Having a shared file system is a very common request to allow applications to be able to access the same data or to allow multiple users to get access to same information at the same time for example. On-premises this is a very easy task to achieve using NAS or SAN devices but how can it be done in the cloud?
There are different technologies like iSCSI, NFS, SMB, DRBD and other services that allow you to share a block device with two or more Cloud instances but you still need to configure those services and on top of that you also need a cluster file system like OCFS2 or GlusterFS that will allow your users to read/write simultaneously.
With Oracle Cloud Infrastructure you have the multi-attach block device option that allows you to attach the same block device with two or more Cloud instances. This feature is under Limited Availability which means you need to have your tenancy enabled to be able to use it. This allows customers to easily connect the same block storage volume(s) to all the instances that need to get access to the same data. It basically acts as a NAS Cloud device.
As of today, the process is done through a preview version of OCI CLI which needs to be requested from Oracle. Once you get access to that new OCI CLI version and your tenancy has been enabled to use such feature you will be able to run the OCI command line to attach a block device to multiple cloud instances where you plan to use to hold your cluster file system. Here is an example:
"oci compute volume-attachment attach --instance-id ocid1.instance.oc1.OCID --type iscsi --volume-id ocid1.volume.oc1.REGION.OCID --is-shareable true"
Now that you have your block volume attached to all instances you need, next step is creating a file system that is cluster aware. For this blog we will use OCFS2 (Oracle Cluster File System) as the following diagram illustrates.
Oracle Cluster File System version 2 (OCFS2) is a general-purpose shared-disk file system intended for use in clusters to increase storage performance and availability. Almost any application can use OCFS2 because it provides local file-system semantics. Applications that are cluster-aware can use cache-coherent parallel I/O from multiple cluster nodes to balance activity across the cluster, or they can use the available file-system functionality to fail over and run on another node in the event that a node fails.

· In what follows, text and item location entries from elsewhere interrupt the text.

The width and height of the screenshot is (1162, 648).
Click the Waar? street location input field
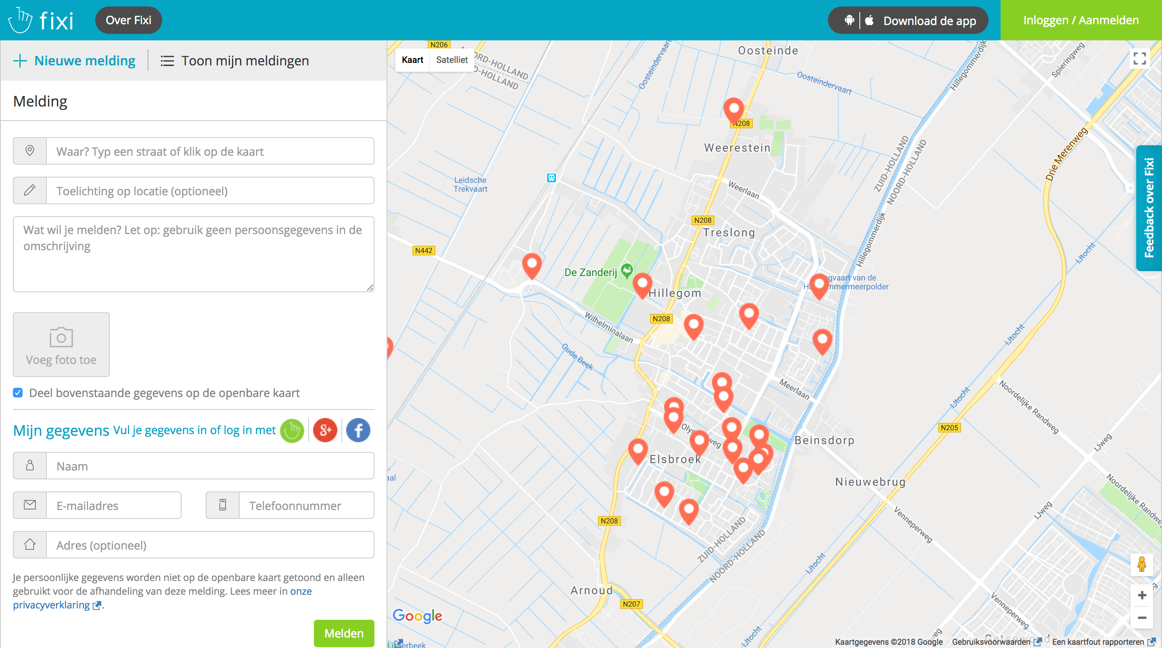coord(210,151)
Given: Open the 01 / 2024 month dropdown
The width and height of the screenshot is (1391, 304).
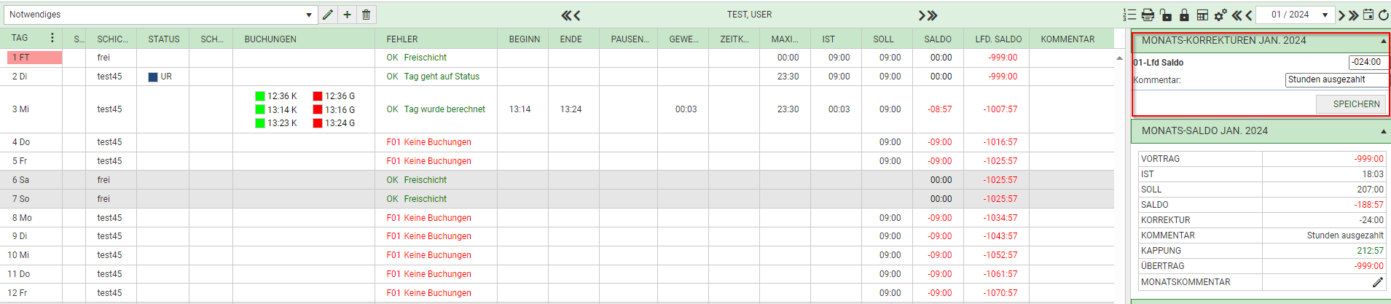Looking at the screenshot, I should (1325, 15).
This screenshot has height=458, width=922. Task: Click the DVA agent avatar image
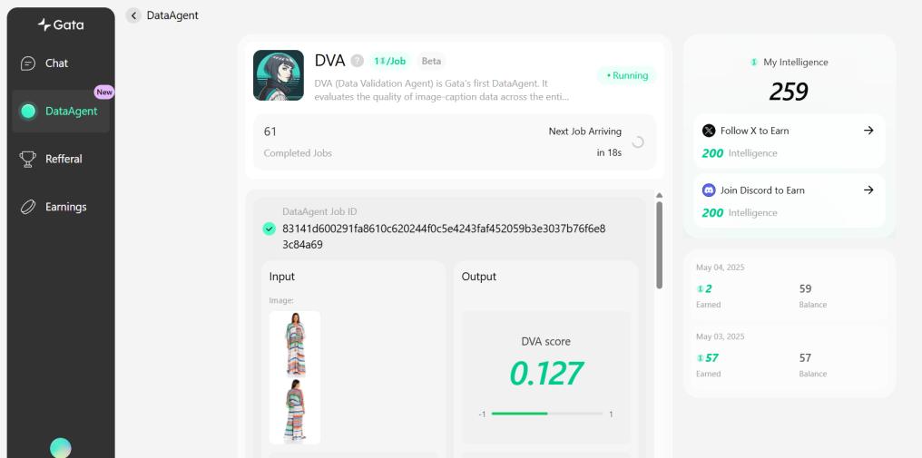pyautogui.click(x=278, y=75)
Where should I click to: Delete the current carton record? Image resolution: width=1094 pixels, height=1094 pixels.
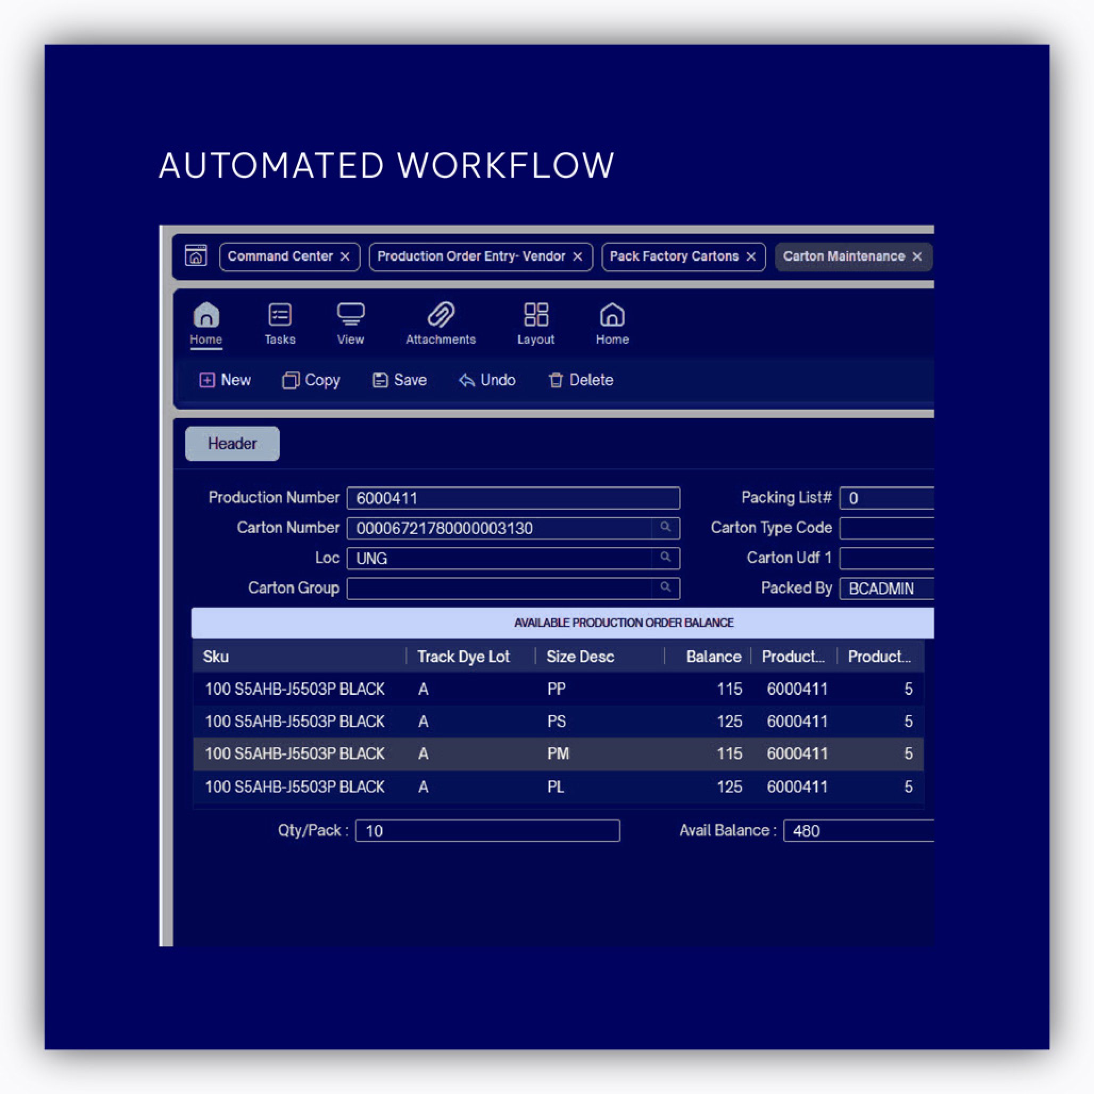pyautogui.click(x=581, y=380)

OCFS2 has a large number of features that make it suitable for deployment in an enterprise-level computing environment:
- - Support for ordered and write-back data journaling that provides file system consistency in the event of power failure or system crash.

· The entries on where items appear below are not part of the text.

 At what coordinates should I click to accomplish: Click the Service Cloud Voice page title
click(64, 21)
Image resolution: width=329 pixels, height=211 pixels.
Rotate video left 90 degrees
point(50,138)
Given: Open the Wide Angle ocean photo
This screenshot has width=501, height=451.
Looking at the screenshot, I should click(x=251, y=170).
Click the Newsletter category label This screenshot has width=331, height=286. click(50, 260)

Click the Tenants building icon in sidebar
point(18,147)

- - Block sizes ranging from 512 bytes to 4 KB, and file-system cluster sizes ranging from 4 KB to 1 MB (both in increments of powers of 2). The maximum supported volume size is 16 TB, which corresponds to a cluster size of 4 KB. A volume size as large as 4 PB is theoretically possible for a cluster size of 1 MB, although this limit has not been tested.
- - Extent-based allocations for efficient storage of very large files.
- - Optimized allocation support for sparse files, inline-data, unwritten extents, hole punching, reflinks, and allocation reservation for high performance and efficient storage.
- - Indexing of directories to allow efficient access to a directory even if it contains millions of objects.
- - Metadata checksums for the detection of corrupted inodes and directories.
- - Extended attributes to allow an unlimited number of name:value pairs to be attached to file system objects such as regular files, directories, and symbolic links.
- - Advanced security support for POSIX ACLs and SELinux in addition to the traditional file-access permission model.
- - Support for user and group quotas.
- - Support for heterogeneous clusters of nodes with a mixture of 32-bit and 64-bit, little-endian (x86, x86_64, ia64) and big-endian (ppc64) architectures.
- - An easy-to-configure, in-kernel cluster-stack (O2CB) with a distributed lock manager (DLM), which manages concurrent access from the cluster nodes.
- - Support for buffered, direct, asynchronous, splice and memory-mapped I/O.
- - A tool set that uses similar parameters to the ext3 file system.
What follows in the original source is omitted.